А что жена сделать может? Только слезы лить…
Заволокли черные тучи вершины Арчакутала. Уже ни телестанции, ни Тухтамышских холмов не видать. Накрыли тучи предгорья, придавили собой.
И тут… и тут среди самых туч старец показался. Одежда на нем все белая-белая. Борода белая-белая.
И ишак под ним белый-белый. На коленях посох длинный.
Где-то уже отец наш видал старца этого.
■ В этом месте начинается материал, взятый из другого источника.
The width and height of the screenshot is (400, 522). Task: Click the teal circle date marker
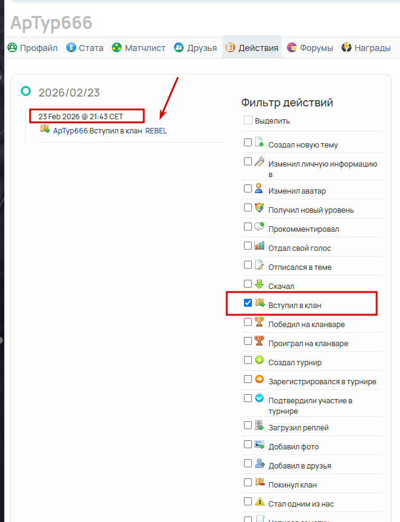coord(26,91)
Подумал-подумал, вспомнил: когда за листьями для червя ездил.
Затревожился отец наш. «Кто таков, старец этот?» – думает.
Затрещал гром промеж туч. Засверкали туда и сюда нити: завспыхивали молнии.
Отец наш вздрогнул, на землю сел.
А старец на него внимания не обращает. Подъехал поближе. Лицо уже хорошо видать.
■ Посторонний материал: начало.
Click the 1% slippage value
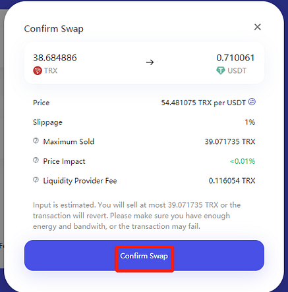 pyautogui.click(x=250, y=122)
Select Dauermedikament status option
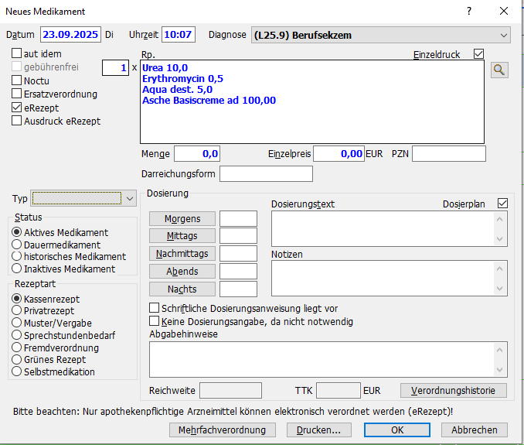 pyautogui.click(x=17, y=245)
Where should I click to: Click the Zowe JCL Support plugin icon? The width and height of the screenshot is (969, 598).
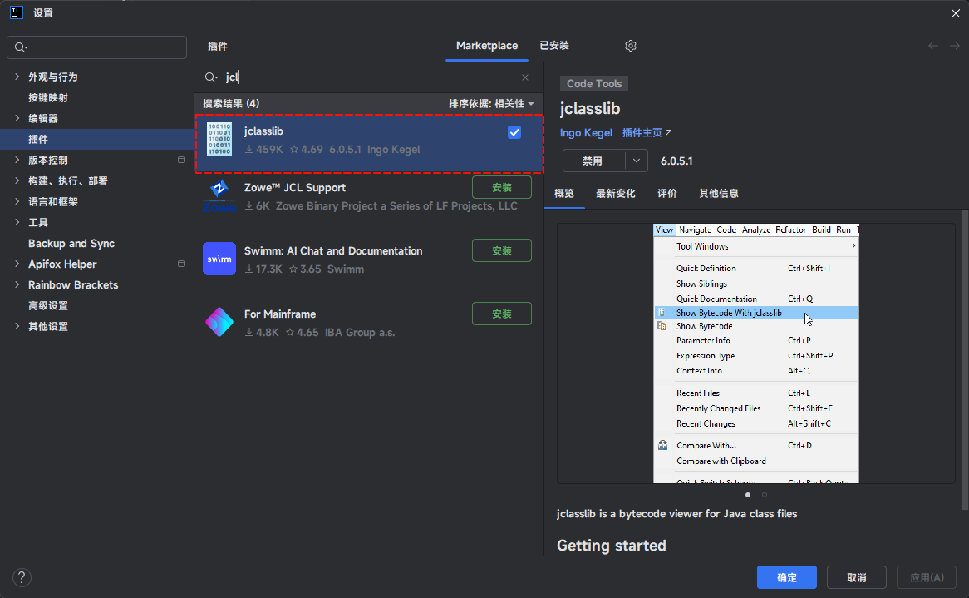[219, 196]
Отец наш со старца глаз не сводит. Тревога в сердце растет все.
«Кто же этот седобородый? Может, дед Самад? Но у того ишак черный. Или махсум[71] Карши это? Не, у того ишак такой дурной, махсум на него и не садится даже…»
Думал отец наш, гадал… Аж за воротник схватился[72].
«Да кто же это? Может, это только кажется, а?»
Про себя калиму[73] прочел. Еще раз на старца пристально глянул.
«Надо с ним заговорить. Что тут теряться? Может, это моим глазам только кажется. А так всякому ясно станет, кто таков это. Вот и узнаем».
Вскочил отец наш на ноги, старцу навстречу пошел. Ладонь к груди поднес:
– Ассалому алейкум!
– Ваалейкум, сынок, ваалейкум! – отвечает старец. – Садись, в ногах правды нет, садись. Я тут просто человек проезжий. Что ж ты, сынок, с холмов не спустишься, чем тебя это место приворожило?
Глядит отец наш на старца во все глаза. Ни одна мысль на ум не идет.
– Вы не дедушка Самад, случайно? – говорит.
Старец головой покачал.
– А-а, вспомнил, вспомнил! – говорит отец наш. – Вы Хасан-мираб. С гор вдоль потока спустились. В каменистых местах опасно сейчас – сель сойти может, – вот вы на холм и поднялись, да?
Расхохотался старец.
От смеха этого тучи и холмы вздрогнули.
Дождь закосил-застучал.
Молнии заблестели-засверкали.
71
Махсум (или махдум) – почтительное название духовных лиц или их родственников мужского пола.